Much of Schultz's work consists of finding ways to do a great many similar experiments at the same time, on many different compounds. He is one of the leading pioneers in combinatorial chemistry, screenable molecular libraries, and "high-throughput" chemistry. His interests are wide-ranging, with applications in such diverse areas as catalytic mechanisms, cell-specialization and other complex biological processes (normally studied by biologists, not chemists), basic photochemistry, biophysical probes of all stripes from NMR through positron-emission, and solid-state materials science.

Early in his career, Schultz showed that the natural molecular diversity of the immune system could be directed to generate catalytic antibodies. This method enabled the subsequent development of many new selective enzyme-like catalysts for reactions ranging from acyl transfer and redox reactions to pericyclic and metalation reactions. Although their catalytic activities are only rarely strong enough to be of practical use, catalytic antibodies have provided important new insights in our understanding of biocatalysis, structural plasticity of proteins, evolution of biochemical function, and the immune system itself.

Schultz then applied molecular diversity—the strategy of creating a large community of different molecules, plus a method for fishing out and identifying the ones that do what you want—to a range of problems in chemistry, biology and materials science. Along with Richard Lerner, he was one of the critical players in the development of phage-display libraries, and surface-library chips. For high-throughput bioassays which require freely soluble test-compounds, he uses microrobotic fluid-manipulation systems, adapted for 1,536-microwell cell-culture plates, to separately treat very small cell colonies with large numbers (hundreds of thousands) of different compounds.

Using these various high-throughput and combinatorial experimental approaches, Schultz has identified materials with novel optical, electronic, and catalytic properties; also, proteins and small molecules which control important biological processes such as aging, cancer, autoimmunity, and stem-cell differentiation and de-specialization back to pluripotency.

Schultz has pioneered a method for adding new building blocks, beyond the common twenty amino acids, to the genetic codes of prokaryotic and eukaryotic organisms. This is accomplished by screening libraries of mutant amino acyl tRNA synthetases for mutants which charge nonsense-codon tRNAs with the desired unnatural amino acid. The organism which expresses such a synthetase can then be genetically programmed to incorporate the unnatural amino acid into a desired protein in the usual way, with the nonsense codon now coding for the unnatural amino acid. Normally, the unnatural amino acid itself must be synthesized in the lab and supplied to the organism by adding it to the organism's growth medium. The unnatural amino acid must also be able to pass through the organism's cell membrane into the interior of the organism.

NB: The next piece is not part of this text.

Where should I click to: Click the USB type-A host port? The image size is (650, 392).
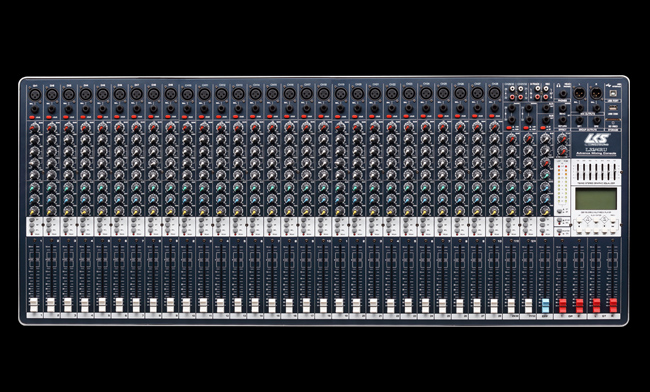pos(613,108)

More than 70 unnatural amino acids have been genetically encoded in bacteria, yeast, and mammalian cells, including photoreactive, chemically reactive, fluorescent, spin-active, sulfated, pre-phosphorylated, and metal-binding amino acids. This technology allows chemists to probe, and change, the properties of proteins, in vitro or in vivo, by directing novel, lab-synthesized chemical moieties specifically into any chosen site of any protein of interest.